Trump could reasonably believed this to true when he thought his opponent would be Joe Biden. But Trump must have known there was a good chance Kamala Harris would replace Biden. I assume Trump was confident he could beat Harris — a lightweight, after all — regardless of his running mate.
That confidence appears to have been misplaced. Trump still has fair chance of winning, but so does Harris.
As for Harris’ selection of Walz, this too suggests a confident candidate — one who believes she needs neither a Pennsylvanian nor a non-hardcore leftist to win this election. The Pennsylvanian, Josh Shapiro, probably fell by the wayside because he’s a Jew who supports Israel. For this reason, his selection would have alienated the Dems’ leftist base. But Harris had other non-hardcore leftists from whom to choose — Mark Kelly for example.
The pro-Democrat mainstream media will cast the selection of Harris as a shrewd play to gain support in “the heartland.” But Minnesota — or at least the parts of it where Democrats rack up big margins — isn’t part of the contested heartland. No Republican has carried Minnesota since native son Walter Mondale won it by a razor thin margin in 1984. (My friend Jim Dueholm, who lived in Minnesota at the time, assures me that Reagan would have carried the state if he had campaigned there.)
It looks, then, like Harris believes the race has turned decisively in her favor and that things will only get better for her thanks to Trump’s lack of restraint. Thus, she felt safe nominating someone whose woke-left ideology very closely resembles hers, even though he’s unlikely to broaden her appeal.
As with Trump, Harris’ confidence is probably misplaced. Polls suggest a very tight race. Harris still has to run on Biden’s record. She’s still at the mercy of events, including the possibility of a stock market crash, a big war in the Middle East, or both.

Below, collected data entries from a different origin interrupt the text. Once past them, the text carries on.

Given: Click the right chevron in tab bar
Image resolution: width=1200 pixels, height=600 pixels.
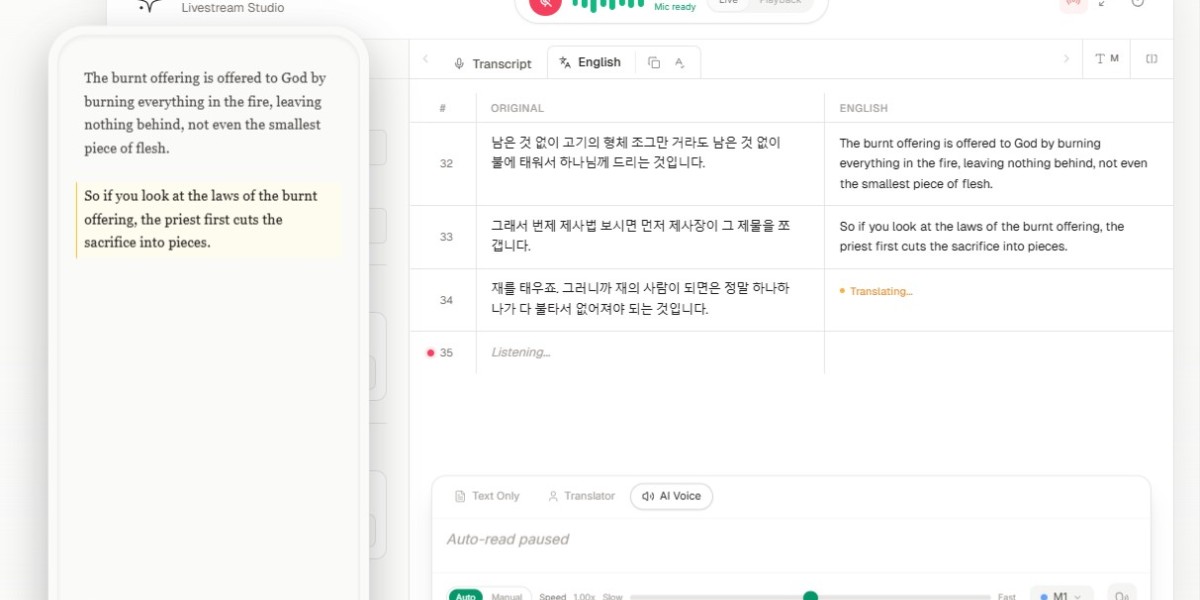Looking at the screenshot, I should tap(1066, 59).
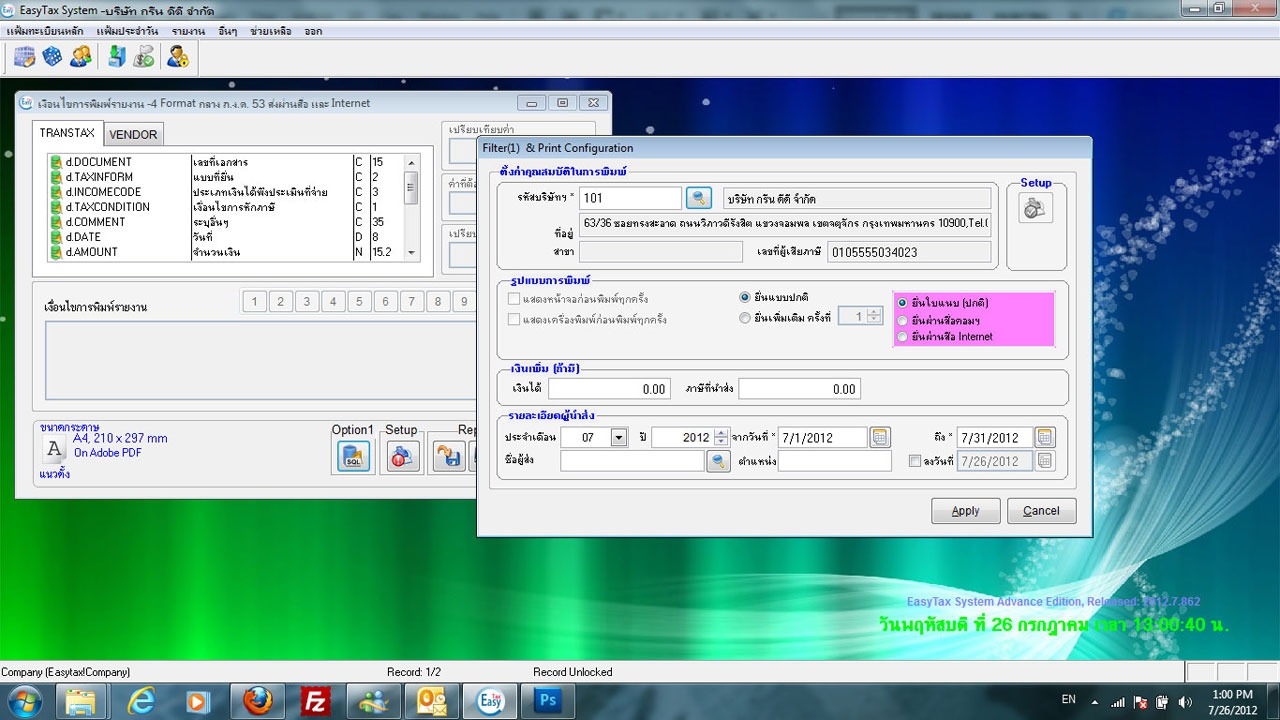Click the Cancel button

pyautogui.click(x=1041, y=511)
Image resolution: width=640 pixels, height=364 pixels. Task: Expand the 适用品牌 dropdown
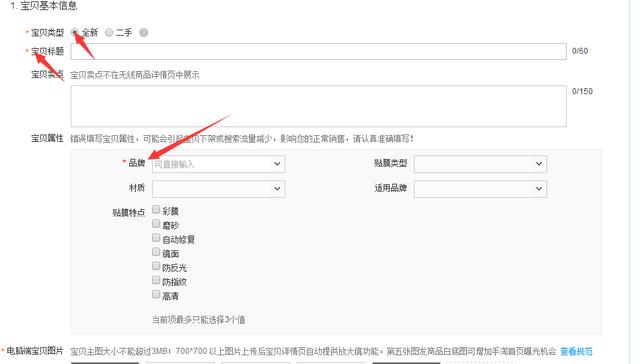pos(480,189)
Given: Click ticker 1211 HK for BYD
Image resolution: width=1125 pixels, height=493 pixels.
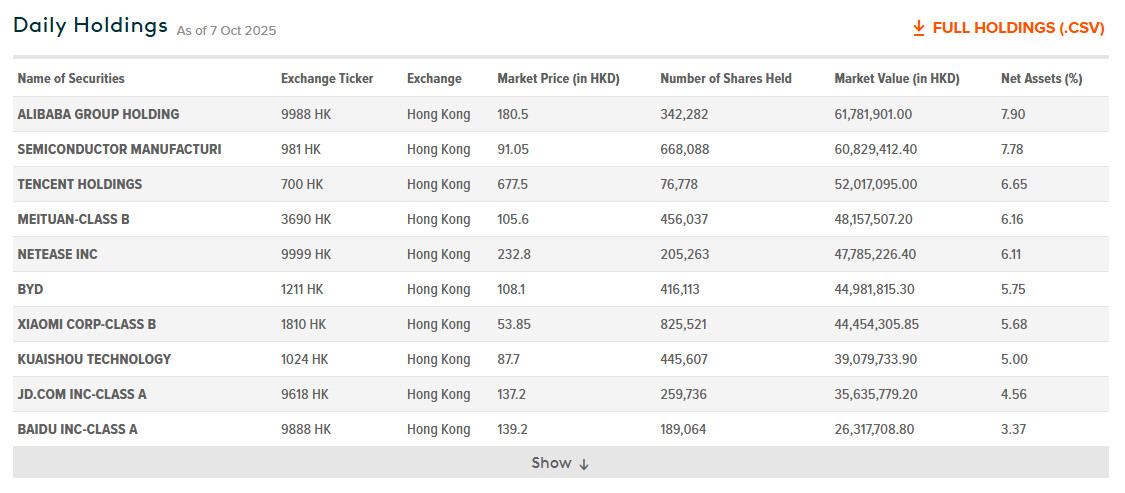Looking at the screenshot, I should 302,289.
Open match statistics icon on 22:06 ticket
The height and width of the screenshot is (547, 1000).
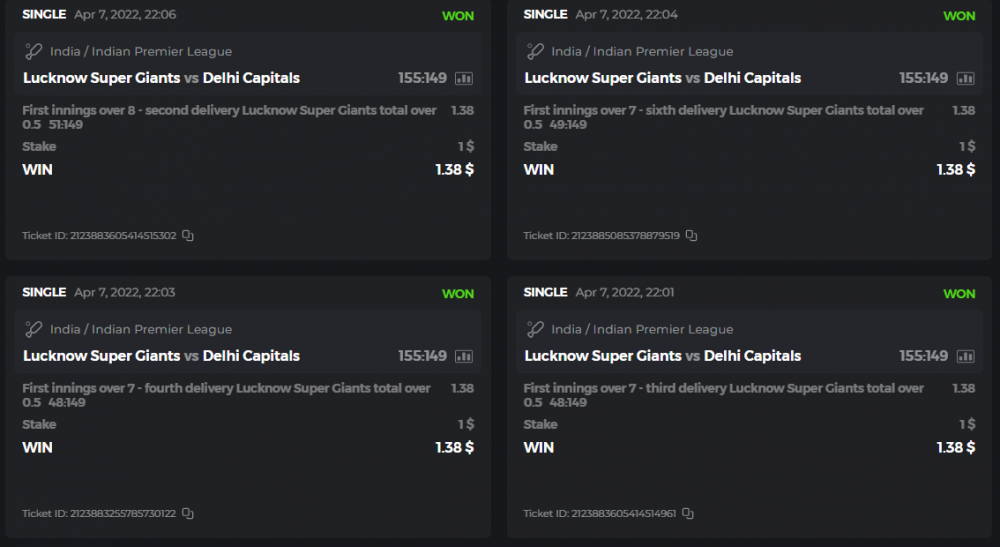pos(464,78)

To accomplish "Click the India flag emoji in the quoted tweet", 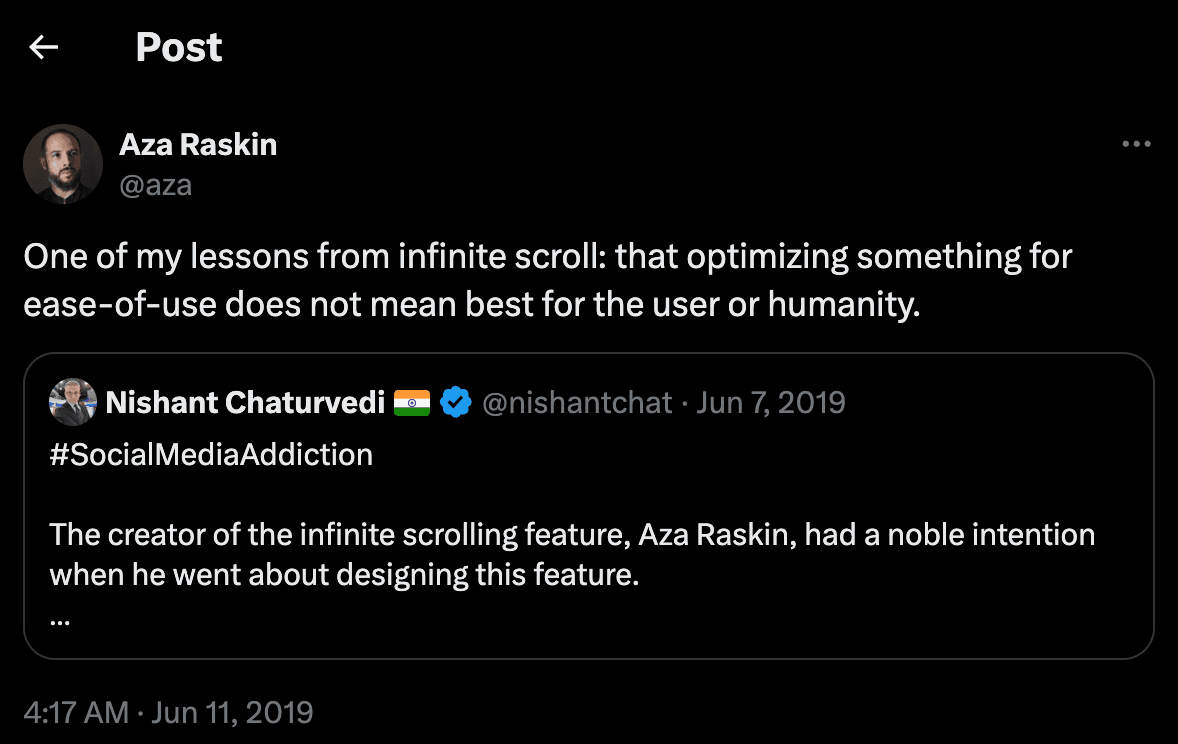I will coord(414,402).
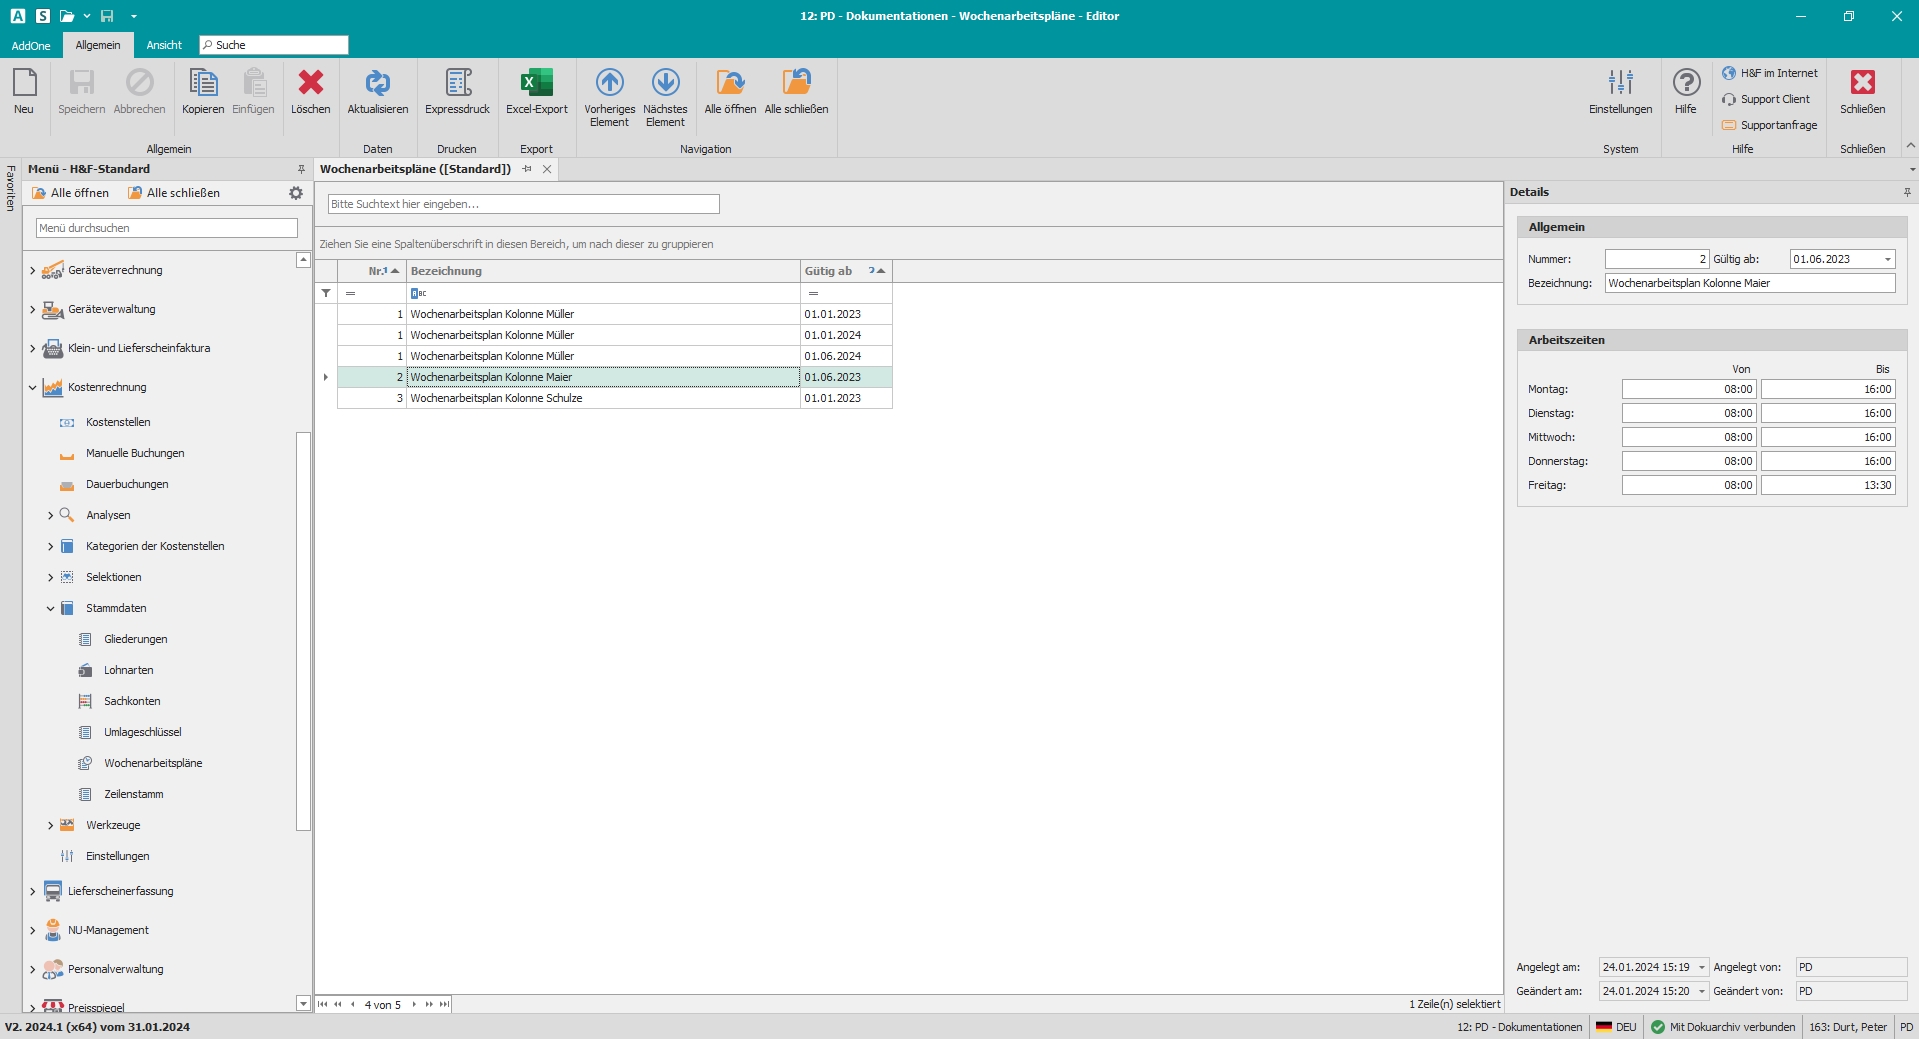Expand the Geräteverwaltung menu node
Viewport: 1919px width, 1039px height.
[x=33, y=310]
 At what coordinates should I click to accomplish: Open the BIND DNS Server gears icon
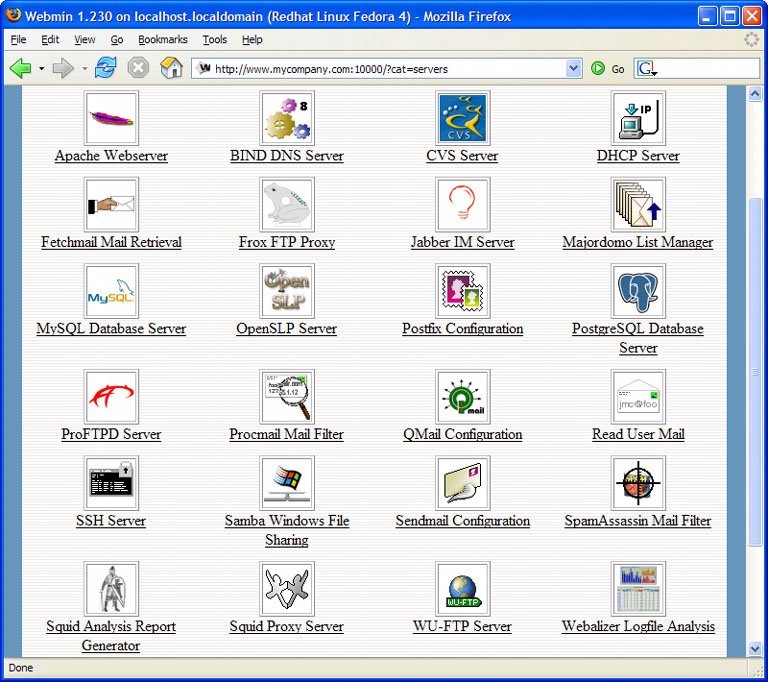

And she will still have to withstand examination of her record, including various unpopular left-wing positions on issues like crime, policing, and immigration. In addition, she and Walz will have to withstand an examination of his leftism.
The mainstream media will do its best to shield the two from that scrutiny. However the campaign ads presenting the reality will write themselves.
In my view, Trump’s momentum stalled with his selection of Vance and his acceptance speech at the convention, and was reversed with Biden’s withdrawal from the race.
Harris’ momentum may stall with her selection of Walz. If so, however, this is likely to occur in slow motion due to the media’s efforts to protect Harris and Walz.
I feel nothing but horror that after everything we have been through for the last 10 plus years and particularly the last 8 and with what is on the horizon for this country our allies and the entire world that the two candidates for president could be such narrow thinking cloddish (and in Harris's case deeply incompetent) dolts.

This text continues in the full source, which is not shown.